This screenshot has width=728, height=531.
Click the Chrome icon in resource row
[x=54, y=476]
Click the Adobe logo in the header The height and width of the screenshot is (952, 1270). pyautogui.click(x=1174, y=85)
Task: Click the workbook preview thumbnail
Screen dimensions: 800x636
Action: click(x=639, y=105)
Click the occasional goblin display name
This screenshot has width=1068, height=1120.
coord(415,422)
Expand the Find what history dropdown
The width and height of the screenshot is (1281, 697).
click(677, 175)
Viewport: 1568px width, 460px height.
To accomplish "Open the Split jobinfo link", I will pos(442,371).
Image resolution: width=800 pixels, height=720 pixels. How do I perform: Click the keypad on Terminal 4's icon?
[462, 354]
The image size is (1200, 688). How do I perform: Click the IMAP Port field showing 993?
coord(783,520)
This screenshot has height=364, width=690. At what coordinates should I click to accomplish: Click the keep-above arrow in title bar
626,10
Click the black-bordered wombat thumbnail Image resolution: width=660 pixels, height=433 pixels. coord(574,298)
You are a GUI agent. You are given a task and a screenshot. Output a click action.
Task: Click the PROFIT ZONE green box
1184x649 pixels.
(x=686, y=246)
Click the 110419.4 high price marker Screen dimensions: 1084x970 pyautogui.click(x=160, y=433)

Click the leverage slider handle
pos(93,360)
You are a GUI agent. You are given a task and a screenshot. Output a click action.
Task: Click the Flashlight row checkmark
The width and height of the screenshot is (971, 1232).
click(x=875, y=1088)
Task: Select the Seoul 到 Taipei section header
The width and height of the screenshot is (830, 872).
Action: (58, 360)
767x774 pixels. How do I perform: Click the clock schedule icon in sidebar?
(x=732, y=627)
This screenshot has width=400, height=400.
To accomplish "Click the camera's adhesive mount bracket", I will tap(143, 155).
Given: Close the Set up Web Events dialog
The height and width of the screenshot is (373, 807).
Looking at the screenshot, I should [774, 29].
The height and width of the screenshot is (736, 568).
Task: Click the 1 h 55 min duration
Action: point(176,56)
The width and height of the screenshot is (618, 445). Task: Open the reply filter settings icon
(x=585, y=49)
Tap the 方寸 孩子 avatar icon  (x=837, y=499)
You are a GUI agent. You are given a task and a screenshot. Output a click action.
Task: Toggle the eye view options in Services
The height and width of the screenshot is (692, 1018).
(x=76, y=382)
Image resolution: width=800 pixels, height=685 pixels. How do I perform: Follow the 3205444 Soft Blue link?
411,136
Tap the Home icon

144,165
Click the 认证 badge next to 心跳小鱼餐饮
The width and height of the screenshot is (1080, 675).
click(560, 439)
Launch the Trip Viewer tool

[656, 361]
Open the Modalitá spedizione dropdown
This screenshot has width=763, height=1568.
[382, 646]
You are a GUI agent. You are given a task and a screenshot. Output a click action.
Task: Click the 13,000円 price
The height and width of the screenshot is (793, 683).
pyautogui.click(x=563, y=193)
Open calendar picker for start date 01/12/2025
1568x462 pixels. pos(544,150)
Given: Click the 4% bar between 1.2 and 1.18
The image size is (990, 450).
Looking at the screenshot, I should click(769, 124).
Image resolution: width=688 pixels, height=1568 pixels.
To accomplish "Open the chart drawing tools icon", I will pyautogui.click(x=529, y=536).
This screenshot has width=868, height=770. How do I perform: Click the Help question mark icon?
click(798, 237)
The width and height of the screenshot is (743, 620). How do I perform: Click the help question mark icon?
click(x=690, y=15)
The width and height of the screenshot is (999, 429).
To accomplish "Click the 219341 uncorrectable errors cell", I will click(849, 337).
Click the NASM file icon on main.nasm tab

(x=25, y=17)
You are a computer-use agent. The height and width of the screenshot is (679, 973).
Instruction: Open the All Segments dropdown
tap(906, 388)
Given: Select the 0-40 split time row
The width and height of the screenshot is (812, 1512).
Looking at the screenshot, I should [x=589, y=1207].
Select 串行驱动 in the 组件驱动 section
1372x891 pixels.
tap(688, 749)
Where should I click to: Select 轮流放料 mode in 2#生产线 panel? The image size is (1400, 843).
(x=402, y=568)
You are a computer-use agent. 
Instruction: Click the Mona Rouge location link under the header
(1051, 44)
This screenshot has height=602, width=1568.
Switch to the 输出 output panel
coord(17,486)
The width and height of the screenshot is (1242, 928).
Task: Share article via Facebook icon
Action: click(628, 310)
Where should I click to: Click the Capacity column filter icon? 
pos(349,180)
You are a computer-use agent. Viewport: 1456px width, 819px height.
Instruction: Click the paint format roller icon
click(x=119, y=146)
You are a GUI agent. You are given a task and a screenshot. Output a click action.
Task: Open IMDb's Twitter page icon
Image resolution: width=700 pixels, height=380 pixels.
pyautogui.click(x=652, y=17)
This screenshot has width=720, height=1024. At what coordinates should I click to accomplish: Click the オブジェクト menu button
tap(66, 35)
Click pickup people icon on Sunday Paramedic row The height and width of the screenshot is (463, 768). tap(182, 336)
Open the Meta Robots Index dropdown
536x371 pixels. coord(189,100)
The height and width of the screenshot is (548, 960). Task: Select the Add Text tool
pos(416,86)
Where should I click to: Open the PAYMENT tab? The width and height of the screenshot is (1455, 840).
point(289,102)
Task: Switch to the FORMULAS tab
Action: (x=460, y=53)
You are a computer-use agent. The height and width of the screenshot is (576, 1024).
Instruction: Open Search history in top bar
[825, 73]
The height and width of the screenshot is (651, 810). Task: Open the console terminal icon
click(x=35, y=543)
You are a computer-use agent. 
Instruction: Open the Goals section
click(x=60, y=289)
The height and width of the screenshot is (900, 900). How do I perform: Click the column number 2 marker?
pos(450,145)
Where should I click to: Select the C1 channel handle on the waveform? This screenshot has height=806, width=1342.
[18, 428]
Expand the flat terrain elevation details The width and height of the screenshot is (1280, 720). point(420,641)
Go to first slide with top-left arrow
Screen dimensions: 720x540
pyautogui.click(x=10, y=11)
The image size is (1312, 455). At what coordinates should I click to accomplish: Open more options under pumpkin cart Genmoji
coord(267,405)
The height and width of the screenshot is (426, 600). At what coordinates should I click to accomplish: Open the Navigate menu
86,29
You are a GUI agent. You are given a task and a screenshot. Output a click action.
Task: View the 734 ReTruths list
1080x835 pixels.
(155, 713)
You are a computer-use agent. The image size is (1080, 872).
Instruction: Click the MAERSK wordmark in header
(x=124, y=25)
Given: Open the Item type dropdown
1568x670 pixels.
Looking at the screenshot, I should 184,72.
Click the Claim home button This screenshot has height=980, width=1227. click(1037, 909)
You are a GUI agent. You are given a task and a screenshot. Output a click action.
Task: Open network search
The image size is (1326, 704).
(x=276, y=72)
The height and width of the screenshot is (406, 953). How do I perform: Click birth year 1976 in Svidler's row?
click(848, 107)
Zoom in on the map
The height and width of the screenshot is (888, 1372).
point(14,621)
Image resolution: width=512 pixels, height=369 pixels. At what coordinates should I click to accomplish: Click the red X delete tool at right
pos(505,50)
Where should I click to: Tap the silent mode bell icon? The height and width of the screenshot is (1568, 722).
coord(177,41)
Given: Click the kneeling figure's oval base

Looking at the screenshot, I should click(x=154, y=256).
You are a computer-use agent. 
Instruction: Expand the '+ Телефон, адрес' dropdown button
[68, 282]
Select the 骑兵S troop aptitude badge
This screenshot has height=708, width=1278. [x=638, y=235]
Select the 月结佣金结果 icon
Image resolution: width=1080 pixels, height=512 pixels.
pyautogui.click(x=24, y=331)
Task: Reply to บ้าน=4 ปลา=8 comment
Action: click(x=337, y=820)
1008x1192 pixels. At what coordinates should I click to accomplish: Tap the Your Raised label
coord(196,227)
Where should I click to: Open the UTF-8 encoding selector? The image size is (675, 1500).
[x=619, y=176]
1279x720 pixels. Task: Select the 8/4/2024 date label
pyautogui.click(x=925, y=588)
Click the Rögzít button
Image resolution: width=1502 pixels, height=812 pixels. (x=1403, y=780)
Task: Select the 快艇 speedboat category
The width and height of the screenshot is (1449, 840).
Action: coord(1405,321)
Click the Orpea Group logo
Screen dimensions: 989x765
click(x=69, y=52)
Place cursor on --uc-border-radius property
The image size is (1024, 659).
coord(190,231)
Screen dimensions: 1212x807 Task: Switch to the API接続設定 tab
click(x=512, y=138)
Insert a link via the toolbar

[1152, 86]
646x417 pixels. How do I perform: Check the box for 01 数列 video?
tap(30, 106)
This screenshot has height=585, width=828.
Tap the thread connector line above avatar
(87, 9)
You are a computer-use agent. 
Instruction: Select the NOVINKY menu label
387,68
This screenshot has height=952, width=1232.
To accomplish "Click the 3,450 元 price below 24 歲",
* * *
> **Problem description**
Everything from the first line above up to and including the line that contains "Viewport: 1568px width, 460px height." should be printed exactly; please print only that.

> **Problem solution**
This screenshot has width=728, height=531.
Click the Chrome icon in resource row
[x=54, y=476]
Click the Adobe logo in the header The height and width of the screenshot is (952, 1270). pyautogui.click(x=1174, y=85)
Task: Click the workbook preview thumbnail
Screen dimensions: 800x636
Action: click(x=639, y=105)
Click the occasional goblin display name
This screenshot has width=1068, height=1120.
coord(415,422)
Expand the Find what history dropdown
The width and height of the screenshot is (1281, 697).
click(677, 175)
Viewport: 1568px width, 460px height.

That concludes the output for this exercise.